Regardless of the core technology, electronics need electricity to work, and nothing happens unless you have energy. Artificial Intelligence, Cloud-based IoT, next-gen RF technologies, self-driving EVs, and other advanced solutions have significantly increased the overall global electrical power demand. This drives power engineers and architects to extend existing power technology boundaries to achieve higher system efficiencies, faster response times, and more robust and reliable solutions.

Advanced topology innovations and new power semiconductor advances have also provided solutions to address power electronics efficiency. For example, fast-switching wide-bandgap Silicon Carbide (SiC) or Gallium Nitride (GaN) semiconductors are currently revolutionizing the industry. In addition, isolated single-chip current sensors in bridgeless Power Factor Correction (PFC) and DC-DC converters are also improving efficiency and thermal management.

This complementary mix of solutions must be well integrated in order to address the application in the most cost-effective manner. An important aspect of power design is just making sure you have the right pieces to build your solution.

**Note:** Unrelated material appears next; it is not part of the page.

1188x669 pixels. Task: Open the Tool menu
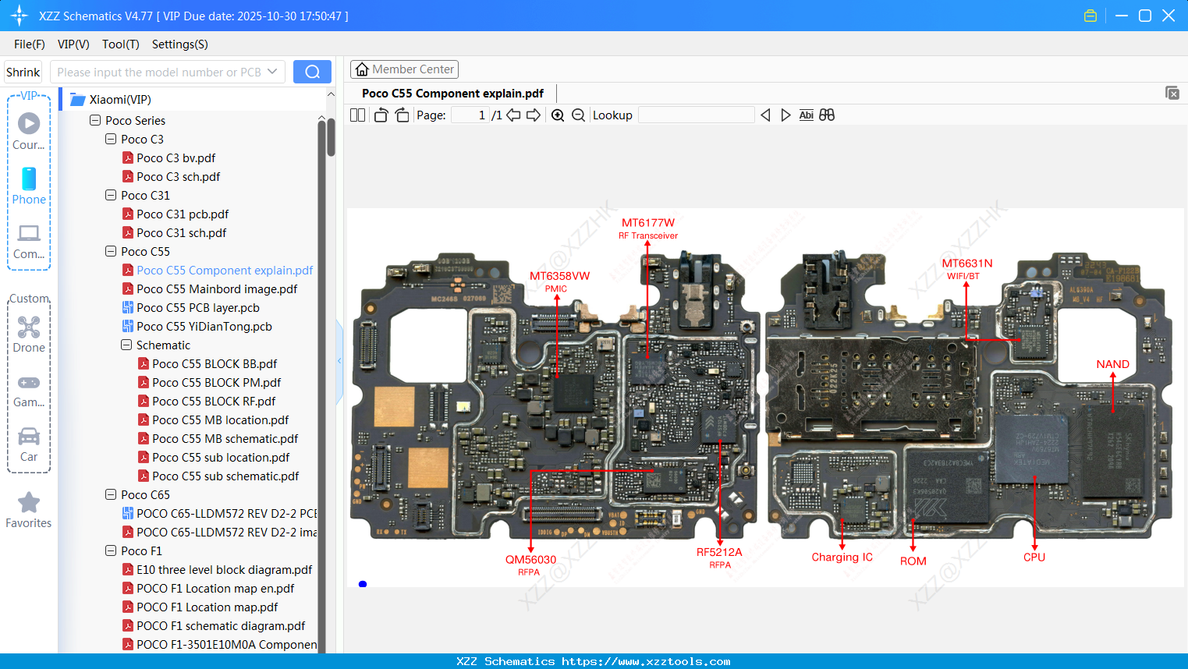pyautogui.click(x=120, y=44)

Creating an efficient Totem-Pole PFC for a power system

A Totem-Pole PFC can be considered as a synchronous-rectifier boost DC-DC converter. However, the problem is the reverse-recovery charge of the MOSFET body-diode that occurs when the converter works in CCM (Continuous Conduction Mode) condition. This means that the Totem Pole PFC can only work in DCM (Discontinuous Conduction Mode) or BCM (Boundary Conduction Mode) mode with traditional Si-MOSFET.  But both have challenges.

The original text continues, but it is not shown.